In any case, it is quite a disturbing perspective. Taken to a logical conclusion, this argument could justify leaving people to starve because it would highlight the wider problem of poverty and, thereby, in the long-run contribute to more people being lifted out of poverty in a “meaningful” way. Asides from inconsistency (very few of these pundits would oppose the welfare state on similar grounds), and the obvious issue of uncertainty (what if you went down this root and also failed to enact deeper change?), this is, simply, an unpleasant stance.
It is also true, to an extent, that asking for help “cap in hand” can feel undignified. But what is the alternative? Some on the left suggest that more generous welfare provision would remove the need for “humiliating” charity. This is a weird, but strikingly prevalent, perspective. In both scenarios, your position is pretty much the same - you are receiving a handout because you are unable to provide for yourself. In this respect, aid from the government is the same as aid from charities. If one is humiliating, so is the other.

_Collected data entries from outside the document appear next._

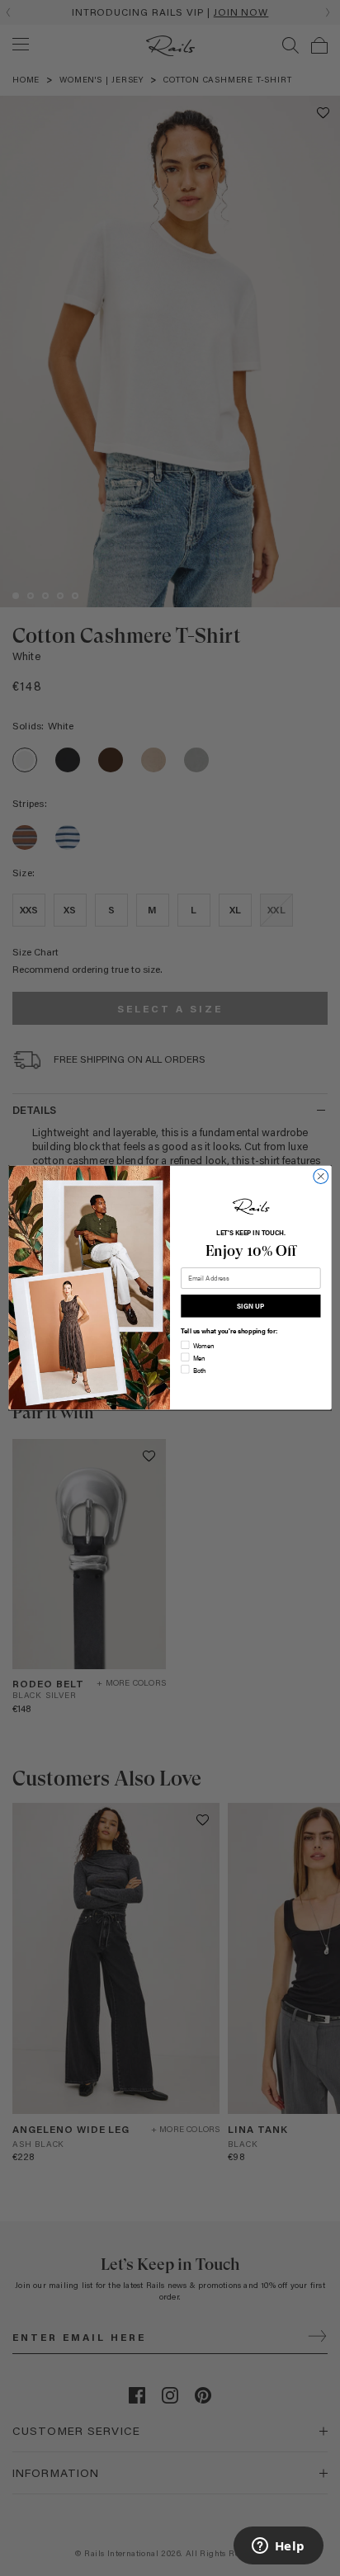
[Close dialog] (321, 1176)
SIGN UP (250, 1306)
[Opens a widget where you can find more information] (278, 2547)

You could argue that no one should be in such a position, or you could argue that people should not need to feel undignified in such a scenario. But these are different issues. Once someone is in that position, whether they receive charity or welfare is irrelevant. On the one hand they receive help, on the other they have to admit that they are not self-sufficient and feel humiliated.
Being on the right, I would emphasise that, prima facie, charity is preferable (and morally superior) to state provision because it is done voluntarily. However, that is not the main point I am highlighting. Rather, I just wish to point out that lamenting the existence of food banks on ideological grounds is unjustified. This is not to say that you cannot raise practical questions about their efficiency compared to that of state welfare (indeed, I think that this is something of an open question). Only that you cannot say anything like, “food banks demonstrate the failure of our society”.
If anything, I would say that food banks display a very positive aspect of our society. People are putting in time and effort to help others, entirely voluntarily. And, unlike the common-or-garden socialist, they are not asking others to pay the price for their generosity. This may not be sufficient for dealing with poverty, but it’s still a positive phenomenon. Dismissing it as nothing more than a band aid does immense disservice to those involved.
*[Most left wing critics endorse both of these criticisms. Overlap is clear in cited sources. I am detaching them because they are, theoretically, distinct issues.]
*[For the sake of this discussion, whether the best long-run solutions are market-based, state-led, communitarian, self-help focused, or revolutionary, is irrelevant.]